Aylak adam olarak geçen bir tatil gününün akşam üstü. Asaf’la beraber esnaf Tahir ağabeyi ziyaretimizde, Asaf'ın sevgilisinin ayrılacağını öğrendik. Ayrılacağını dediysem Asaf’ın gönlünden değil, işten ayrılacağını ve aynı zamanda bu şehirden.
Sevgili hiç gönülden ayrılır mı?
Gönülden ayrılan sevgili olur mu?
Sevgili olur mu gönülden ayrılan?
Ayrılan gönülden sevgili olur mu?
‘’Kardeşim çarşamba akşamı davetliyiz. Takım elbiseni giy, kombinini tamamla. Gerçi sen şair adamsın salaş da takılsan sorun olmaz. Sanatçıdır denir geçilir.’’
“Hayırdır. Öznur’u istemeye mi gidiyoruz?’’
“Şehrin en lüks oteline kokteyle gideceğiz.’’
“Kokteyl mi?’’
“Evet kokteyl. Meşhur edeceğim seni.’’
“Ben zaten meşhurum kardeşim.
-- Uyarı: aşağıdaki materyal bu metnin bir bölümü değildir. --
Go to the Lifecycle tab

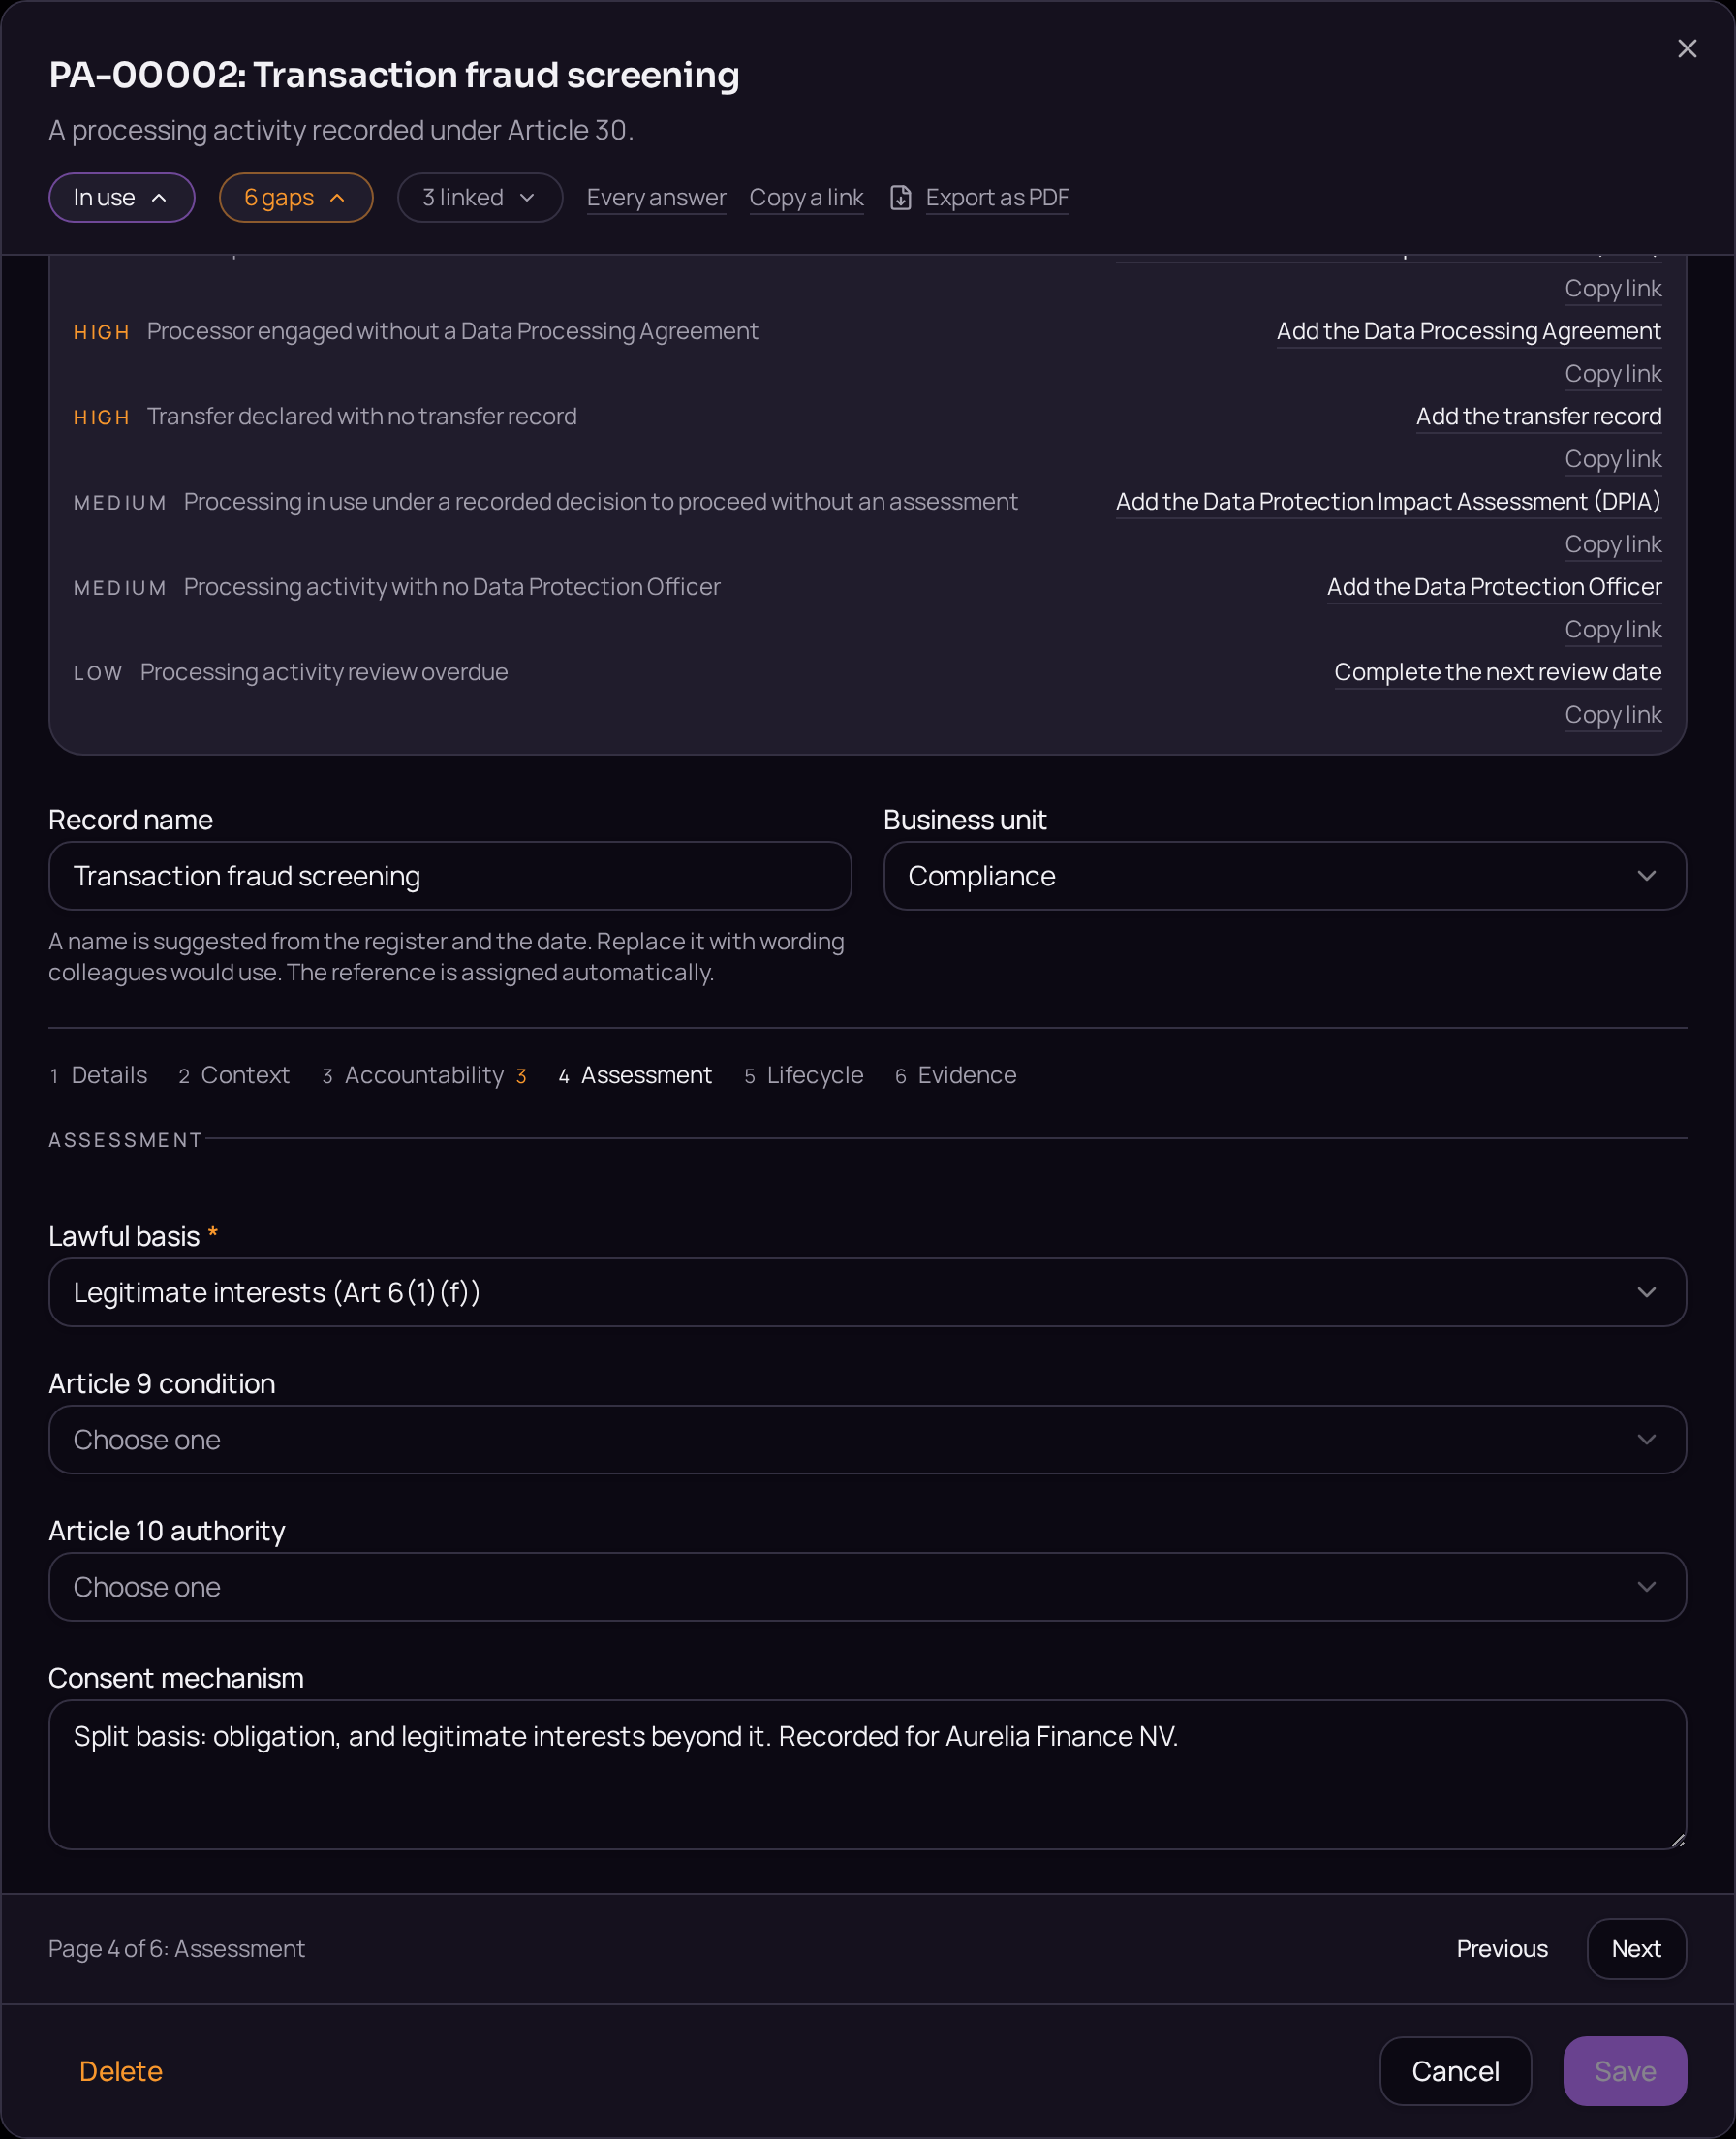pyautogui.click(x=804, y=1075)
Ecele yetişebilmek için aceleci olmakla, yerdeki karınca kadar aciz olmakla, pek bir cimri olmakla, etrafımdaki nimetleri görmeyip şükrü aklıma getirmemekle, daha iyi bir dünya hayatı için olanca hırsımla çalışmakla meşhurum. Verilenlere, verilenleri verene karşı nankör olmakla, zayıflığımla, bilgiç bilgiç tartışmalara girip tartışmaya düşkün olmamla meşhurum. Yeryüzüne halife olmakla, inatçılığımla, çokça da cahil olmamla meşhurum ben. Ben dünyaya doğru yürümekle meşhurum.’’
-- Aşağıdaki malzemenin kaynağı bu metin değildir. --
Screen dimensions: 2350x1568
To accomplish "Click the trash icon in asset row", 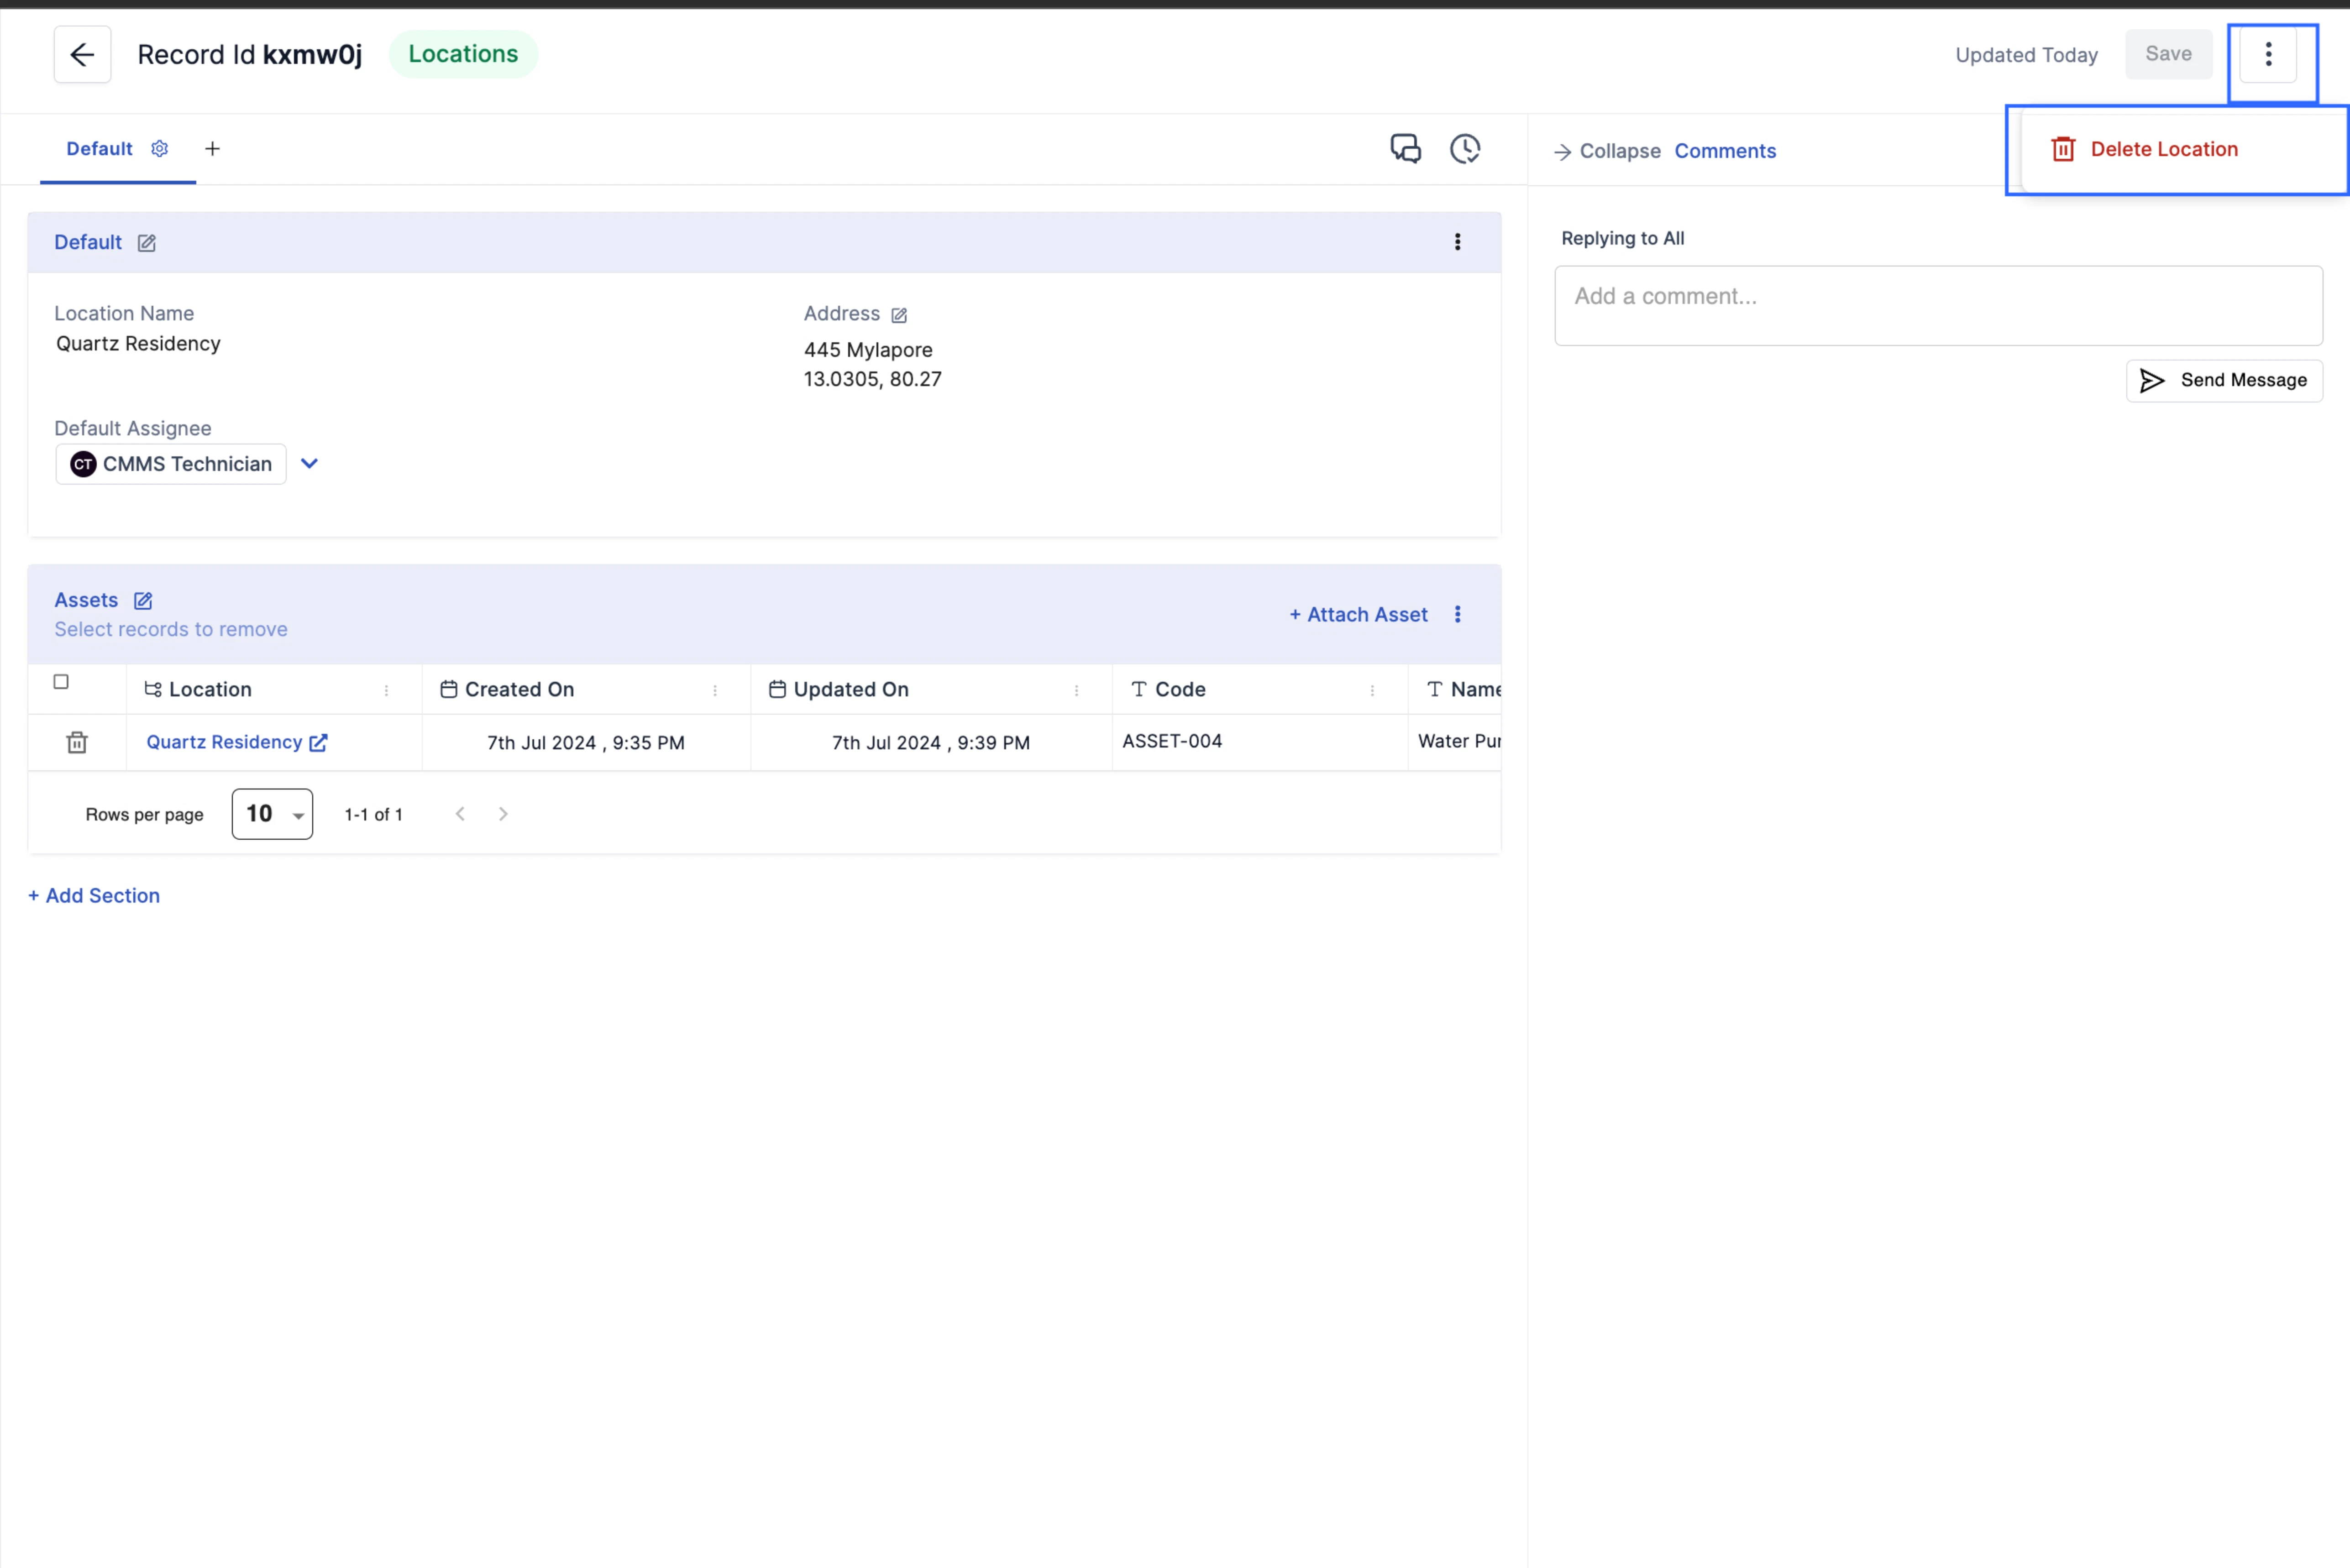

Gelecek gelmişti. Gelecek olan da geldi. Konuştuğumuz gibi Asaf kardeşim; protokol kurallarına uygun siyah renkli takım elbisesini giymiş, siyah rugan ayakkabılar, ayağında kadifeyle biraz önce okşanmış görüntüsü veriyordu. Yürürken toz, toprak, çamur gibi yabancı maddelerden de uzak durmuş belli.
Gökyüzü günü yırtıp karanlığa ulaşmak için araftaydı. Akşamüzeri kırtasiyeye girerken dükkan sahibi Tahir ağabeyi bir kuş hafifliğinde dükkandan çıkarken gördüm. ‘’Hocam sen içeri geç ben hemen geliyorum’’’ dedi. ‘’Yok ağabey bir dergi bakıp çıkacağım, acelem var kokteyle davetliyiz Asaf kardeşimle ’’ karşılığını verdim. Bu durumu yadırgamış olacak ki yabancı bir bakışa maruz bıraktı beni. Artık farklı mecralarda kanat çırptığımızı ima eder bir bakış. Haksız da sayılmazdı hani. Yayla adamının, ova insanının, Anadolu’nun ağzına tat vermiyor, hoş bir seda da bırakmıyordu kokteyl.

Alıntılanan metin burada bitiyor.